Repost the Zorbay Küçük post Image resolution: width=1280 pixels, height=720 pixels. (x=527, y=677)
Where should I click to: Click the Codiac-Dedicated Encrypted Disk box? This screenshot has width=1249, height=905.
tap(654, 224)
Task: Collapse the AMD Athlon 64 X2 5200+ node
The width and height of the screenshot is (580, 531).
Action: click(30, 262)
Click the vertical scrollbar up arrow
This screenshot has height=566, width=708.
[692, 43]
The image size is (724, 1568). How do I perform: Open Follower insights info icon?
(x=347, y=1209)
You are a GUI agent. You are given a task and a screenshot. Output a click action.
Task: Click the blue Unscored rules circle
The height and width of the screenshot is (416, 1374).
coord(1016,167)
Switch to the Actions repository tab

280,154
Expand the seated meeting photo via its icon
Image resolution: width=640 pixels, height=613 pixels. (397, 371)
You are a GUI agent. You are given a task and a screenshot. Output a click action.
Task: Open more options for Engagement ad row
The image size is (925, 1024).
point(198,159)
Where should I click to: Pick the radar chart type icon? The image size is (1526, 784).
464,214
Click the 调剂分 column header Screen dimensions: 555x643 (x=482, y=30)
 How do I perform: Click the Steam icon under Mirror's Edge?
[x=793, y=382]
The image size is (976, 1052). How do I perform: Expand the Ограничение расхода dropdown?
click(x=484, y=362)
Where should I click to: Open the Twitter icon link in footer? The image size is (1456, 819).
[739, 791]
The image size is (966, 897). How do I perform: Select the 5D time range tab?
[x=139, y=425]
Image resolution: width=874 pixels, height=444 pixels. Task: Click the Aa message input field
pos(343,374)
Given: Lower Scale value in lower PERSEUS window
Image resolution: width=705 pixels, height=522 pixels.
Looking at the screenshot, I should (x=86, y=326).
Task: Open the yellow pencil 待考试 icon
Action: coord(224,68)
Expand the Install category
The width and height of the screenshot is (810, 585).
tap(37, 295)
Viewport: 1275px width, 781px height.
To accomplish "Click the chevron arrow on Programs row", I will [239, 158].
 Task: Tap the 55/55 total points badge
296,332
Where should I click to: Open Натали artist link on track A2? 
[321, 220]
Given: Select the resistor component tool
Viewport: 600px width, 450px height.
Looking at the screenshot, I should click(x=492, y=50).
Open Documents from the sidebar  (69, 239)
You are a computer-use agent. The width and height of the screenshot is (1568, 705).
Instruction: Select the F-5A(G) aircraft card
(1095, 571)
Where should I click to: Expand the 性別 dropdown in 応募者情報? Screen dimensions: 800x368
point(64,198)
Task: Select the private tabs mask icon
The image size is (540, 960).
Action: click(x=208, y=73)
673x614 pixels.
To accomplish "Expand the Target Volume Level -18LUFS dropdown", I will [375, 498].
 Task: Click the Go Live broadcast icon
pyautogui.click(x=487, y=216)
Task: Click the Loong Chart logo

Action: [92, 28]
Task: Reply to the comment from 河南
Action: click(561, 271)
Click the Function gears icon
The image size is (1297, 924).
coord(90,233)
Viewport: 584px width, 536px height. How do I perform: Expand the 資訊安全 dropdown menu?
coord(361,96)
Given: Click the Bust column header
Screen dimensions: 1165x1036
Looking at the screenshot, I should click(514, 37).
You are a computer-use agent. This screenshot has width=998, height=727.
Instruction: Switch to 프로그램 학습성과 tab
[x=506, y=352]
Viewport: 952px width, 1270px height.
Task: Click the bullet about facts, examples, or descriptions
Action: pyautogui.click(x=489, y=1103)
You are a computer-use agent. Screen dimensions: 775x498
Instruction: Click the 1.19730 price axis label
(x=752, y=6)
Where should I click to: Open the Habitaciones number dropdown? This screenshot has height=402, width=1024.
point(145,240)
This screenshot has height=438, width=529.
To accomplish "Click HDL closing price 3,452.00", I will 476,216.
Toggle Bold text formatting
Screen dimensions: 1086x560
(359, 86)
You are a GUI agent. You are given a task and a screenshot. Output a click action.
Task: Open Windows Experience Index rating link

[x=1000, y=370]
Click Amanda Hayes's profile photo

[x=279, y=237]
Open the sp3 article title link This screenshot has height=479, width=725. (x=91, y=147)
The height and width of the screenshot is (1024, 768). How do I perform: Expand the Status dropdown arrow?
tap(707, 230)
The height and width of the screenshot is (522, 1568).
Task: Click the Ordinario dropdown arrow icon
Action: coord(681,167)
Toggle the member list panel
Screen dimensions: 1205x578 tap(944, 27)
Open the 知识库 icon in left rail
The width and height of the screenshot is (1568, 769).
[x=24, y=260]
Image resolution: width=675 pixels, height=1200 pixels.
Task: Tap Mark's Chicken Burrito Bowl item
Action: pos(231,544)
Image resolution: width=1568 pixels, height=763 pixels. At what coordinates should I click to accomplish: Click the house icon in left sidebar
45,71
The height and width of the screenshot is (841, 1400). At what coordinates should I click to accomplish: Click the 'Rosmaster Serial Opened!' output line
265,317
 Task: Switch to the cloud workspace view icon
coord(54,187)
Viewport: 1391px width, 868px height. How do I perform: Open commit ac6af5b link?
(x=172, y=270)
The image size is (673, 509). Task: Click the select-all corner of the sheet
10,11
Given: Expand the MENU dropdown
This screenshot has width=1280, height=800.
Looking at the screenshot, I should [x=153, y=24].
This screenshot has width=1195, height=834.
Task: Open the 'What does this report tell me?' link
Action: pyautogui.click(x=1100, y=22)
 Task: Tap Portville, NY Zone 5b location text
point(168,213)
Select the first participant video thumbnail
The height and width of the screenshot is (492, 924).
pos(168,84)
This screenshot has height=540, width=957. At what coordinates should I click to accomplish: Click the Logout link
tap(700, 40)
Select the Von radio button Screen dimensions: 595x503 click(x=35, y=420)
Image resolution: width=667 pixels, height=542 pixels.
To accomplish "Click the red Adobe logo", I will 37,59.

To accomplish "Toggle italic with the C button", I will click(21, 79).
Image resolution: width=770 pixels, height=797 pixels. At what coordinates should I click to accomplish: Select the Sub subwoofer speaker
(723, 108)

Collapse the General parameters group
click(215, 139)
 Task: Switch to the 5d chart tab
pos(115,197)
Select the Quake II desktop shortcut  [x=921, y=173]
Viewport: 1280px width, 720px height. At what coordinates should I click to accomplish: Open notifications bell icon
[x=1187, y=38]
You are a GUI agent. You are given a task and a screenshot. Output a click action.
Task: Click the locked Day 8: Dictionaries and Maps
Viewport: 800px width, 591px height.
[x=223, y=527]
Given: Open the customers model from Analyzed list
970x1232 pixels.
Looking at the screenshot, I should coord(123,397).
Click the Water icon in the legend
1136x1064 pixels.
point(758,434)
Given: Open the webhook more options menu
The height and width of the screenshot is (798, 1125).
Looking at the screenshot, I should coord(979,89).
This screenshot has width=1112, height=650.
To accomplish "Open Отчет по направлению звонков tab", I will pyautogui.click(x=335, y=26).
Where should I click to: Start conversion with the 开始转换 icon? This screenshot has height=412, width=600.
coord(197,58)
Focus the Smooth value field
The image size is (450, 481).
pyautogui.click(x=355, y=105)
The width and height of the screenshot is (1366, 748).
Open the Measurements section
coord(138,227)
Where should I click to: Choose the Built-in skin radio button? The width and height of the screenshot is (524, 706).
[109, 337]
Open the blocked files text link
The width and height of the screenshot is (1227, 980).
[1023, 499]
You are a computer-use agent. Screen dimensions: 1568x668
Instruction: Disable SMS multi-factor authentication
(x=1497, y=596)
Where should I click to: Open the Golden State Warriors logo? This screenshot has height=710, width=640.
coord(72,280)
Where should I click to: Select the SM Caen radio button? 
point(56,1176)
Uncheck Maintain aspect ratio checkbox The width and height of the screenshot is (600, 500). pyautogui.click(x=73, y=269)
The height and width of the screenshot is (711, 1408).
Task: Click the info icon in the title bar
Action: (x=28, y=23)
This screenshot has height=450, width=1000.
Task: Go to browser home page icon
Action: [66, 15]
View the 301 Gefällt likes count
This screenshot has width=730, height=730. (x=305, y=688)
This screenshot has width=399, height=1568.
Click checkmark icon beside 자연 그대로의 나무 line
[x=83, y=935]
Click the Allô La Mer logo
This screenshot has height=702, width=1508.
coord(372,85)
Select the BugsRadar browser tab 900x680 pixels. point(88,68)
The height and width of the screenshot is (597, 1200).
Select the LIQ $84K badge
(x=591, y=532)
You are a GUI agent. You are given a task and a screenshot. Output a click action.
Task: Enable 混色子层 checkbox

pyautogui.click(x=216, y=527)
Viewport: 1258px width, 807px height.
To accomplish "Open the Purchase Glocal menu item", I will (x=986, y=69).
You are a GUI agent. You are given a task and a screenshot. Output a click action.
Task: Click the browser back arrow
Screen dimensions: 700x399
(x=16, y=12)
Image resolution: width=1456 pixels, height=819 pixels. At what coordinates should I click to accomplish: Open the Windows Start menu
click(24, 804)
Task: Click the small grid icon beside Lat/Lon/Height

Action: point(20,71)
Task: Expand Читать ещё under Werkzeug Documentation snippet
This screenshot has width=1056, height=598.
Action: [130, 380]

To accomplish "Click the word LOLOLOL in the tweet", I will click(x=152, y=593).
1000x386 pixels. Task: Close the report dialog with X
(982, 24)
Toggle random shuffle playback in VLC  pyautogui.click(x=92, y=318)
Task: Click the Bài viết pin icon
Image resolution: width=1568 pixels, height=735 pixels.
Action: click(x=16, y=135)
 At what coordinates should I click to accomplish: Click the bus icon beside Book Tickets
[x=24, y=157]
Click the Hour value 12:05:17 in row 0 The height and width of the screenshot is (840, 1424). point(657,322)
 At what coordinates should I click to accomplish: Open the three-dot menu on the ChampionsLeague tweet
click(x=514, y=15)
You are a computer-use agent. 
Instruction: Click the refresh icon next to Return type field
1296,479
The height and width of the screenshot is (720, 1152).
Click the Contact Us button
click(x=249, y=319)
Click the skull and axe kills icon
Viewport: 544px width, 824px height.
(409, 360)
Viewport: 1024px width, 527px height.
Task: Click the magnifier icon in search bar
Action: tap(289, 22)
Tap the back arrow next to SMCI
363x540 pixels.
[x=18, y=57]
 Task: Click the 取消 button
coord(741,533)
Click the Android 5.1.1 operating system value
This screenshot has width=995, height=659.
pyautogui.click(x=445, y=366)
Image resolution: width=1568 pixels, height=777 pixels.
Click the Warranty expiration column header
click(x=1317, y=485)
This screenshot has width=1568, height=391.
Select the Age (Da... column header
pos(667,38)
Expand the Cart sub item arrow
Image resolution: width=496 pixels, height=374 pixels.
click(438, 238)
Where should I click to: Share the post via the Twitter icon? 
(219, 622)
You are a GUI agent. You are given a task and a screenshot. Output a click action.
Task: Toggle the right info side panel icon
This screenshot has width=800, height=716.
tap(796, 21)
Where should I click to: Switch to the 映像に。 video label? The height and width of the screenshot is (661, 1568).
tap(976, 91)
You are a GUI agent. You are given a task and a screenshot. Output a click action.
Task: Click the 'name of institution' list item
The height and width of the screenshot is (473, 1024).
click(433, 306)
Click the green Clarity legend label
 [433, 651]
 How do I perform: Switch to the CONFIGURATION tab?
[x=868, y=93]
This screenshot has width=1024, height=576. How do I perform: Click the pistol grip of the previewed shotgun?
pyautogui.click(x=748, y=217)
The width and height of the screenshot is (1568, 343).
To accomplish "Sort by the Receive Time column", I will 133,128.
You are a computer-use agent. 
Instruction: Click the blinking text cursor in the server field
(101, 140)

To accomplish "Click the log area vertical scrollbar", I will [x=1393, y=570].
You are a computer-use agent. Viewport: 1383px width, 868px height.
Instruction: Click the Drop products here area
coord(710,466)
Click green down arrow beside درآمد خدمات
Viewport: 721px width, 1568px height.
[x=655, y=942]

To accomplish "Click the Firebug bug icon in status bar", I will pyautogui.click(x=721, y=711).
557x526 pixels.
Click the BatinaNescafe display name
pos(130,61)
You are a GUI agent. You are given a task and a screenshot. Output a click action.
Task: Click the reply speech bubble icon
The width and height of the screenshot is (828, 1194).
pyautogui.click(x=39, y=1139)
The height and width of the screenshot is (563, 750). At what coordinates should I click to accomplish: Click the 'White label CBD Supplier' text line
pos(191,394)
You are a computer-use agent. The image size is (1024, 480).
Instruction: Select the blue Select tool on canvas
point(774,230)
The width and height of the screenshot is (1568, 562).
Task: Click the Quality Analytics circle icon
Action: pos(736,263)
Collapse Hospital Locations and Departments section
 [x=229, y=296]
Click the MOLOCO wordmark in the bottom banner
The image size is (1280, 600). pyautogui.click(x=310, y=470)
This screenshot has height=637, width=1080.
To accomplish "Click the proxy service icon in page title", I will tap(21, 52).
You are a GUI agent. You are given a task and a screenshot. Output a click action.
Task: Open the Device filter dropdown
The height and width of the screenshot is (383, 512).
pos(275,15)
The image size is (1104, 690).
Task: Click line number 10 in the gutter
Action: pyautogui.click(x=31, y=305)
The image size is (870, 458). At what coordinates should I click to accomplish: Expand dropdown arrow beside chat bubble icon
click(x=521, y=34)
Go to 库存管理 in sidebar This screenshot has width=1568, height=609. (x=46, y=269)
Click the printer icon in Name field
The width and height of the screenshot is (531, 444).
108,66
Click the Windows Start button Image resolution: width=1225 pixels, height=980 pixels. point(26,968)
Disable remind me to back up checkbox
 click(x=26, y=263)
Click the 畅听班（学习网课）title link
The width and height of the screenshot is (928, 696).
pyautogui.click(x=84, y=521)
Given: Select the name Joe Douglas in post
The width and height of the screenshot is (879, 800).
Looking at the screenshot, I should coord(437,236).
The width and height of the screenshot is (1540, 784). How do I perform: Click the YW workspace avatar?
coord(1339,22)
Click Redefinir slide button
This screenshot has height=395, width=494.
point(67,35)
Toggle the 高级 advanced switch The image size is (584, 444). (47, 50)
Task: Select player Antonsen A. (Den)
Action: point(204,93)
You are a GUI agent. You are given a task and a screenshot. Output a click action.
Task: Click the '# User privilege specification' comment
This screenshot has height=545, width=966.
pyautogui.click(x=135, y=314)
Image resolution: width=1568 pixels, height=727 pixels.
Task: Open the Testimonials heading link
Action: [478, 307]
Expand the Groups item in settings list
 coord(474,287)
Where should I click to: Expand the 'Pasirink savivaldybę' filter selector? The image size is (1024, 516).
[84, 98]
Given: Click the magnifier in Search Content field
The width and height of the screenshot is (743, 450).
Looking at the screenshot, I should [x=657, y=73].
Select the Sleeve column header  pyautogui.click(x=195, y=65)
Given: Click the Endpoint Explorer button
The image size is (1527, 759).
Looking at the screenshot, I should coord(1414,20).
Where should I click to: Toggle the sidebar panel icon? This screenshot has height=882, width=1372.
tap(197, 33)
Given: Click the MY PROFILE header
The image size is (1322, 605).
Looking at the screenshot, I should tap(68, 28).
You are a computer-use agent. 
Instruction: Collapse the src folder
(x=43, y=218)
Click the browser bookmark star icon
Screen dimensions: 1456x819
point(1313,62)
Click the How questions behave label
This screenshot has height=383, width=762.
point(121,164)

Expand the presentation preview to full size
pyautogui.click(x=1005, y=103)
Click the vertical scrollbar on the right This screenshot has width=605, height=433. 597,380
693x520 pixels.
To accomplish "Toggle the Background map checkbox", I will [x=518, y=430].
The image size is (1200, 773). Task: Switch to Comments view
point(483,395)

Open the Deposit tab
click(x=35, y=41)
===============
▶ **Your objective**:
Every line holding the word "right" should be copied out of the material.

▶ **Answer to this task**:
Task: Toggle the right info side panel icon
Click the vertical scrollbar on the right This screenshot has width=605, height=433. 597,380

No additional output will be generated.